Start of Exercise data
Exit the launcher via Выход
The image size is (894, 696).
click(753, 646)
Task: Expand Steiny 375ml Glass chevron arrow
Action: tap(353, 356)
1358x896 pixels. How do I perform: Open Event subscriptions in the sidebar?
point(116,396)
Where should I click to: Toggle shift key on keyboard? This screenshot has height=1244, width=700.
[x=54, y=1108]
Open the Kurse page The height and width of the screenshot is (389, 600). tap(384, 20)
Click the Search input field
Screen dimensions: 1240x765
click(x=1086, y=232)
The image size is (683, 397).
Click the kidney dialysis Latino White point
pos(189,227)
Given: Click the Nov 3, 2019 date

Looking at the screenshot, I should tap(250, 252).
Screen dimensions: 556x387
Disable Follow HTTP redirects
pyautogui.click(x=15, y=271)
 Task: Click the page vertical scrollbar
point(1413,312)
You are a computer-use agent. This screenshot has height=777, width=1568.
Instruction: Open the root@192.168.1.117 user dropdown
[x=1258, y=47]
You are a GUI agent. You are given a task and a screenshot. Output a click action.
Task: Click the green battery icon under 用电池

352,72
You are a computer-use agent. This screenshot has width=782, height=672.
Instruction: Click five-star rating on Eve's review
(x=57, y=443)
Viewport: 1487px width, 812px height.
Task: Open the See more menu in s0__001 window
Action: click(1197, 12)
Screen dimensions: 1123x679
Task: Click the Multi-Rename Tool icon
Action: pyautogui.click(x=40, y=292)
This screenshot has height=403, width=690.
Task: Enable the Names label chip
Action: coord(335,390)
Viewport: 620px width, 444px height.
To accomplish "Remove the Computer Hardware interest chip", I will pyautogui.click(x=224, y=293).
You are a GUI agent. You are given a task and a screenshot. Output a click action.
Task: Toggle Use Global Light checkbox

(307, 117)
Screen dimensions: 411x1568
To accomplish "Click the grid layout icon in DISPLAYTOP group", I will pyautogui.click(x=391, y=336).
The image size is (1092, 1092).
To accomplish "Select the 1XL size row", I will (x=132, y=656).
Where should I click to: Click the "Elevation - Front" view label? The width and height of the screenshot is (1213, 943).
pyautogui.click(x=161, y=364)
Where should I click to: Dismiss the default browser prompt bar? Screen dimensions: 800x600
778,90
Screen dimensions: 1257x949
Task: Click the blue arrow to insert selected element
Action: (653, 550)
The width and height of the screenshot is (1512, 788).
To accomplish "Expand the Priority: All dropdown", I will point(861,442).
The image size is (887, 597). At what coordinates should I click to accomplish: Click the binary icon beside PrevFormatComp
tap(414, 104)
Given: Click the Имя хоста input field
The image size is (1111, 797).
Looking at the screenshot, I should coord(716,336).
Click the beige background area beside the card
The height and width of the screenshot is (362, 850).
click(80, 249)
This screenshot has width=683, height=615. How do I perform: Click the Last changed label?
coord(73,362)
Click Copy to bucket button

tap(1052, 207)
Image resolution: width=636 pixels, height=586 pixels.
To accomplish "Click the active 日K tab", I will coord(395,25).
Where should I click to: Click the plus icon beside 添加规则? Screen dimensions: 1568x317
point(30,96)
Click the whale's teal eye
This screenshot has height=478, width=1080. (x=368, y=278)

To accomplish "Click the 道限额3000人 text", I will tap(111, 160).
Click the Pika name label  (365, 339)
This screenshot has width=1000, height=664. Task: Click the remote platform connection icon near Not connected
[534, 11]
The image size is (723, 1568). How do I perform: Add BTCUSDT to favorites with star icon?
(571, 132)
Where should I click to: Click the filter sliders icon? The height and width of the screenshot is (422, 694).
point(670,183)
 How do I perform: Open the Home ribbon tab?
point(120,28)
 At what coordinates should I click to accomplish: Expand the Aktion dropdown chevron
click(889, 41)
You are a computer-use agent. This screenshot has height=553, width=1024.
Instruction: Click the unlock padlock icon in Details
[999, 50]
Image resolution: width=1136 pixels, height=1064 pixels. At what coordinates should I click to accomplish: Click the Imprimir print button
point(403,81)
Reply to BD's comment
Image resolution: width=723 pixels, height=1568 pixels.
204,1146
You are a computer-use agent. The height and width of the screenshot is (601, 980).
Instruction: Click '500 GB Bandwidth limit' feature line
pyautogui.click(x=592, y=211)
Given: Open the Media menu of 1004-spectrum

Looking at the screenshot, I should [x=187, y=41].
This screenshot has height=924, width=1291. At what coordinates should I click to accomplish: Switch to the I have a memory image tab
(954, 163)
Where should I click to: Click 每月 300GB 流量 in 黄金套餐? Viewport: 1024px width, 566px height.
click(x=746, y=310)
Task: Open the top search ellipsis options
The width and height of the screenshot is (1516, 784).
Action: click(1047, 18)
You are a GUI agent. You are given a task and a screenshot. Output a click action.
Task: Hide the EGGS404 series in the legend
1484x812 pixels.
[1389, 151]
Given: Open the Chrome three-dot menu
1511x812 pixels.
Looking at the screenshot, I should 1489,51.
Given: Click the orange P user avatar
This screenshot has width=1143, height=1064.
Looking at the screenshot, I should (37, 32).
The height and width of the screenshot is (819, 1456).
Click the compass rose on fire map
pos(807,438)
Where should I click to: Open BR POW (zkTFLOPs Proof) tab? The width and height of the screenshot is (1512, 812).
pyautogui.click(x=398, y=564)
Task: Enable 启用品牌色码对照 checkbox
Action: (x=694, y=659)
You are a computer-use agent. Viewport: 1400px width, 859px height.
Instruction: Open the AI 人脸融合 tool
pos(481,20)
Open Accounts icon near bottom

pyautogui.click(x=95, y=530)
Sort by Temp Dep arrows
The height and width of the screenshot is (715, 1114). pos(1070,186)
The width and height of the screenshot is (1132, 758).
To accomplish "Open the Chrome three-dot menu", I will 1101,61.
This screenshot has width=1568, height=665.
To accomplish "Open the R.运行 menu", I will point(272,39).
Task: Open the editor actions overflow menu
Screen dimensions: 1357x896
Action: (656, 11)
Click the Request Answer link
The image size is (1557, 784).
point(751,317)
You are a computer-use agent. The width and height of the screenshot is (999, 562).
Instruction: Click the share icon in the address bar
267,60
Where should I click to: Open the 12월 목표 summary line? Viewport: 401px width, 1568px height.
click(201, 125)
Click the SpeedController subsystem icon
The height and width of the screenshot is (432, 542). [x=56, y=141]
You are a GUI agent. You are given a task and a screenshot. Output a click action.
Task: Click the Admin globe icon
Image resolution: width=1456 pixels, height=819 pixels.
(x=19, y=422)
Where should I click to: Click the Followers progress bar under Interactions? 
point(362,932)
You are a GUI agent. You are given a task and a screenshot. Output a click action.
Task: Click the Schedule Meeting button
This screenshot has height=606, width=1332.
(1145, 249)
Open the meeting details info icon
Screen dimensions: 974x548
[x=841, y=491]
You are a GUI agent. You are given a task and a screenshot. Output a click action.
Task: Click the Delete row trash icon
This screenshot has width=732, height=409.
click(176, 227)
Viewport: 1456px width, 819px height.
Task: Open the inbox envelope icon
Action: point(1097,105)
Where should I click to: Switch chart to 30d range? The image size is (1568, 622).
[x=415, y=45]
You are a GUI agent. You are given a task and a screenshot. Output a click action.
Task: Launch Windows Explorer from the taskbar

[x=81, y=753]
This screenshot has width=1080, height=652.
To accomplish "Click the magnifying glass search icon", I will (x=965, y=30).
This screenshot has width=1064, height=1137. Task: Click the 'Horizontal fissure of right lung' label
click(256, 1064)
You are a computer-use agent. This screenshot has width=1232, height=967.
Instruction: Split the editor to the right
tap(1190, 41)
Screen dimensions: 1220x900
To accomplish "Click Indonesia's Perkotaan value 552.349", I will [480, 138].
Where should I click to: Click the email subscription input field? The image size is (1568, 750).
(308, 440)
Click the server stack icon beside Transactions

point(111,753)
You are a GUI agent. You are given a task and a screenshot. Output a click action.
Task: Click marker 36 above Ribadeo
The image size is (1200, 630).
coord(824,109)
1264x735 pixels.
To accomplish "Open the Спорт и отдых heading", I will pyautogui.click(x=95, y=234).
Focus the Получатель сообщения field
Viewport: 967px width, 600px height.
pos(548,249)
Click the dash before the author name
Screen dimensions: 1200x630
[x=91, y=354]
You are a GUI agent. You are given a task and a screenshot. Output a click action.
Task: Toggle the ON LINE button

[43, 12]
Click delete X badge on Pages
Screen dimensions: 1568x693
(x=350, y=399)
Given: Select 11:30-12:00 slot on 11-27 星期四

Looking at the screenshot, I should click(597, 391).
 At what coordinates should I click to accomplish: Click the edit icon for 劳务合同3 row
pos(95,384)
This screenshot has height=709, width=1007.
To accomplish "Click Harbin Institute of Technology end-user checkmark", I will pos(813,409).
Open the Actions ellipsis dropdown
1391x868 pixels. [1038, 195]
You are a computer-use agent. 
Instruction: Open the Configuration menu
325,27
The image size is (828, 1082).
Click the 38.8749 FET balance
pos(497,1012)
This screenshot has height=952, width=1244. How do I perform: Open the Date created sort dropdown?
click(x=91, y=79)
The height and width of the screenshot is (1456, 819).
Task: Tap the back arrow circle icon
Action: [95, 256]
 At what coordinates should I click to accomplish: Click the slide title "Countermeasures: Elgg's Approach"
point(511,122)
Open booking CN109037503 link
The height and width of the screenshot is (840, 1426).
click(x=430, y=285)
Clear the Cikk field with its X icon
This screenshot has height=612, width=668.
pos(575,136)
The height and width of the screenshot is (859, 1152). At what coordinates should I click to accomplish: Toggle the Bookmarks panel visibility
End of Exercise data
Objective
Copy out every line from the one containing "The height and width of the screenshot is (819, 1456)." down to the one containing "Action: point(1097,105)", both included, exactly as they appear.

Expected answer
The height and width of the screenshot is (819, 1456).
Click the compass rose on fire map
pos(807,438)
Where should I click to: Open BR POW (zkTFLOPs Proof) tab? The width and height of the screenshot is (1512, 812).
pyautogui.click(x=398, y=564)
Task: Enable 启用品牌色码对照 checkbox
Action: (x=694, y=659)
You are a computer-use agent. Viewport: 1400px width, 859px height.
Instruction: Open the AI 人脸融合 tool
pos(481,20)
Open Accounts icon near bottom

pyautogui.click(x=95, y=530)
Sort by Temp Dep arrows
The height and width of the screenshot is (715, 1114). pos(1070,186)
The width and height of the screenshot is (1132, 758).
To accomplish "Open the Chrome three-dot menu", I will 1101,61.
This screenshot has width=1568, height=665.
To accomplish "Open the R.运行 menu", I will point(272,39).
Task: Open the editor actions overflow menu
Screen dimensions: 1357x896
Action: (656, 11)
Click the Request Answer link
The image size is (1557, 784).
point(751,317)
You are a computer-use agent. The width and height of the screenshot is (999, 562).
Instruction: Click the share icon in the address bar
267,60
Where should I click to: Open the 12월 목표 summary line? Viewport: 401px width, 1568px height.
click(201, 125)
Click the SpeedController subsystem icon
The height and width of the screenshot is (432, 542). [x=56, y=141]
You are a GUI agent. You are given a task and a screenshot. Output a click action.
Task: Click the Admin globe icon
Image resolution: width=1456 pixels, height=819 pixels.
(x=19, y=422)
Where should I click to: Click the Followers progress bar under Interactions? 
point(362,932)
You are a GUI agent. You are given a task and a screenshot. Output a click action.
Task: Click the Schedule Meeting button
This screenshot has height=606, width=1332.
(1145, 249)
Open the meeting details info icon
Screen dimensions: 974x548
[x=841, y=491]
You are a GUI agent. You are given a task and a screenshot. Output a click action.
Task: Click the Delete row trash icon
This screenshot has width=732, height=409.
click(176, 227)
Viewport: 1456px width, 819px height.
Task: Open the inbox envelope icon
Action: point(1097,105)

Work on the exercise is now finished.